Some shipping experts who spoke to Vanguard Maritime Report said the terminal operators are simply exploiting the ignorance of the importers, exporters and their clearing agents.

Trustee of the Shippers Association of Lagos State, SALS, and Chief Executive Officer of Nicsol Worldwide Investments Limited, a freight forwarding firm, Mr Nicodemus Idolo, told  Vanguard Maritime Report that most importers/exporters and their agents seem not to know what to do when their consignments get damaged.

Idolo noted that the first thing to do is to inform their insurance firm which should pay the claim and then fight for a refund from the terminal operator.

The alternative, according to him, is for such an importer/exporter and their agents to approach the Nigerian Shippers Council, NSC, to intervene, adding that such importer/exporter could also join the SALS that would take over the case and fight for them when such incidence occurs.

Idoko stated: “I believe if the party concerned, the importer or the agent, has already written to Shippers Council because, definitely the Council is the right government agency to handle such complaints, definitely the terminal is responsible for any damage. I do not actually know what is happening, whether we are progressing or retrogressing. You know, those days when we came into the freight forwarding business when cargoes were discharging, we knew the condition of the cargoes as they were being discharged from the ship.

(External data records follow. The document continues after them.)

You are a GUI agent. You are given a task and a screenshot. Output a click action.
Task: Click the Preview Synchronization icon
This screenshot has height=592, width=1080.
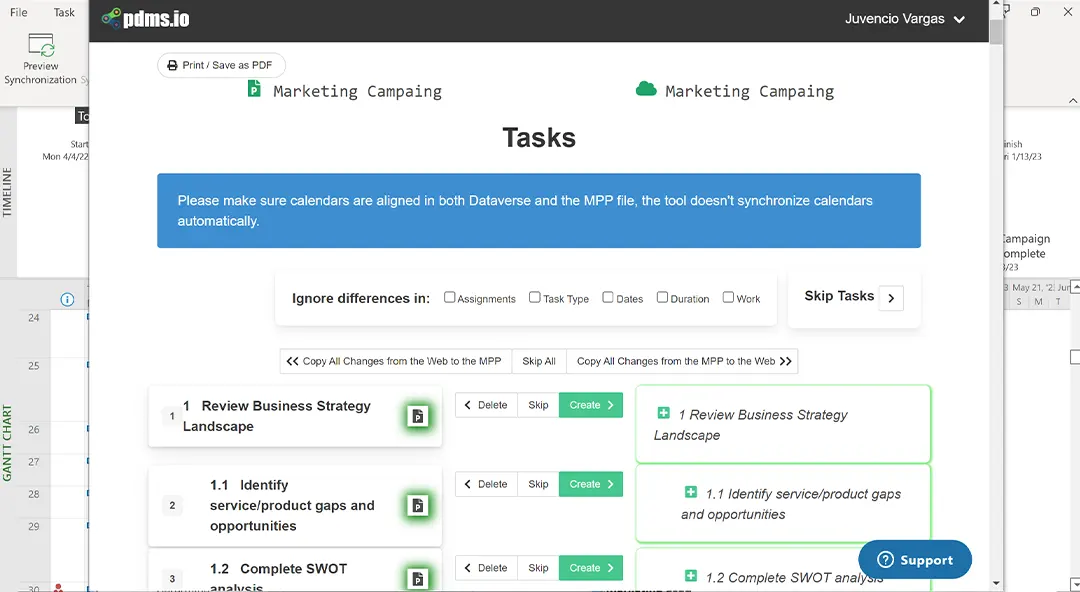(x=41, y=46)
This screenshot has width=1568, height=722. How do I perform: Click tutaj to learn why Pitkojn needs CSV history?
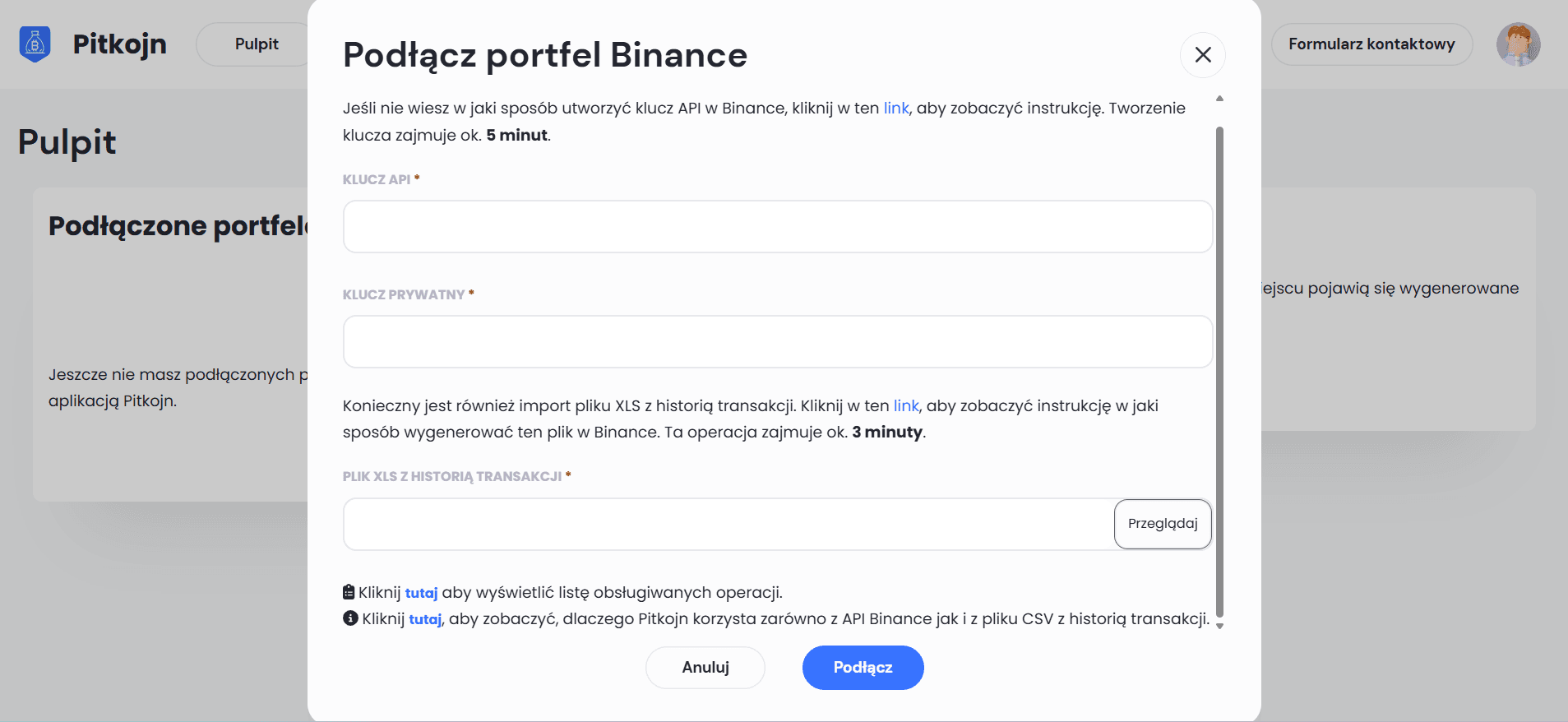coord(424,618)
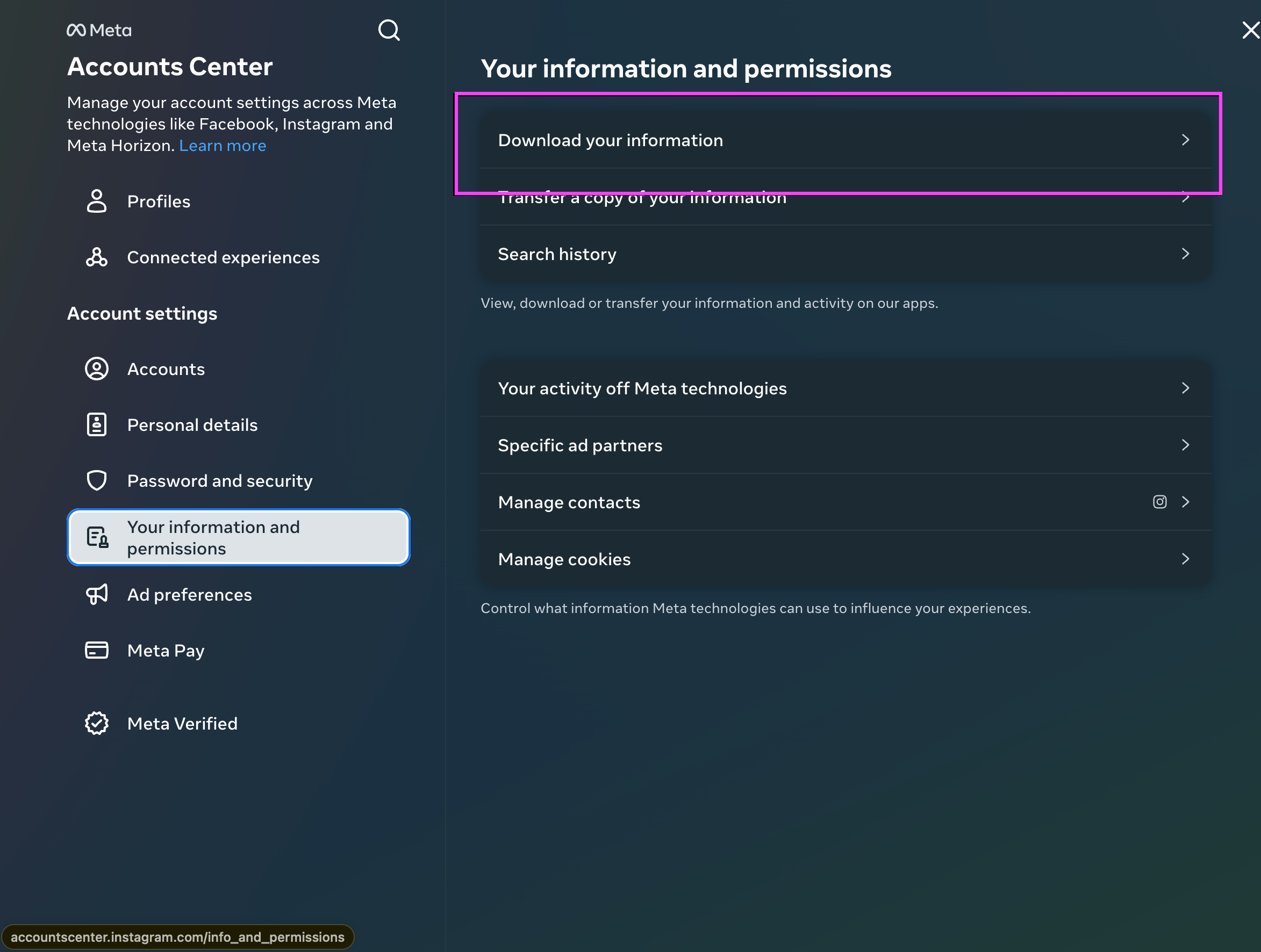
Task: Click the Accounts circle avatar icon
Action: click(96, 369)
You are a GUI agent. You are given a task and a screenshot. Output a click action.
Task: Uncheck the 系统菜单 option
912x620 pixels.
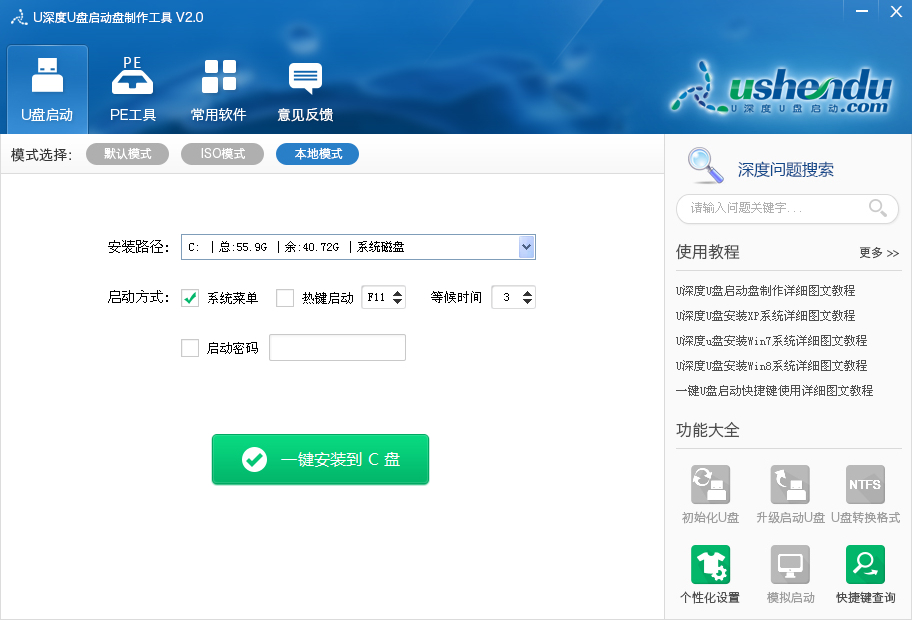click(189, 297)
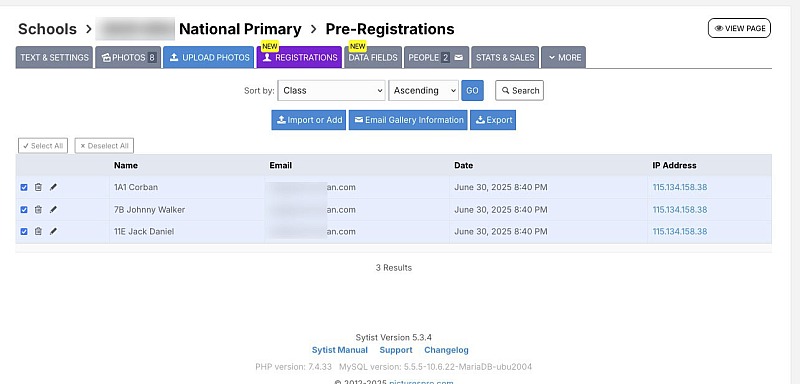Open the Stats & Sales tab
Image resolution: width=800 pixels, height=384 pixels.
coord(505,58)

“If there were damages through the ship they were recorded and such claims went to the shipping companies that were in charge of the vessels. If goods were completely and properly landed and they got spoilt at the terminal, the terminal operator was responsible for such claim, which is how it was done. But if goods are properly landed in your terminal and you do not store it well, maybe rain damages it, the terminal is responsible and has to pay for the damages.

“However, it is in two ways in the sense that they may not respond properly if they discover that the importer or the agent does not have good knowledge of it and that is why every cargo must have insurance cover, so once there are damages the agent or the importer invites the insurance company.

“The insurance company has to send a representative to inspect the cargo to know the amount of damage before evacuation because if you evacuate it without informing the insurance company, and there is no remark or any record indicating that the damage happened to the goods while at the terminal, then the terminal would object to your claim.

“The insurance company settles the case by paying the importer for the damages suffered while the insurance themselves would take up the matter with the terminal operator affirming that there were indeed damages and the terminal operator was the one responsible for the damages. So they would settle the insurance.”

Also read:Freight forwarders reject FG-appointed Council chairman

Chairman of Apapa Chapter of the Association of Nigeria Licensed Customs Agents, ANLCA, Olumide Fakanlu, who agreed with Idolo stressed the need for importers/exporters to always engage the services of insurance firm for their transactions.

Fakanlu said there was an incident recently when an agent came to report a damaged consignment to him and sought his advice. He noted that both the shipping line and the terminal operator brought their insurance company to assess the level of damage of their consignment while the importer, according to the agent, just wanted his goods brought to him as soon as possible not minding whether there was damage to the cargo.

In his words: “The damaged goods, in fact, happen globally. When goods get damaged insurance companies are the ultimate recourse. I would not say our insurance people are not doing well as of now. I can say they are trying their best. It is not that people are ignorant of their rights because I have had some experience, somebody came to complain to me that their container got damaged and I asked the agent about the insurance and he told me that the importer was in a hurry to collect his goods and that he was shouting on him to bring the container.

“I told him that as an agent he was supposed to have insurance that would have helped him because the insurers would see the cargo at the point they are brought in, even after coming out of the port, accidents can still occur because it cannot be totally eradicated.”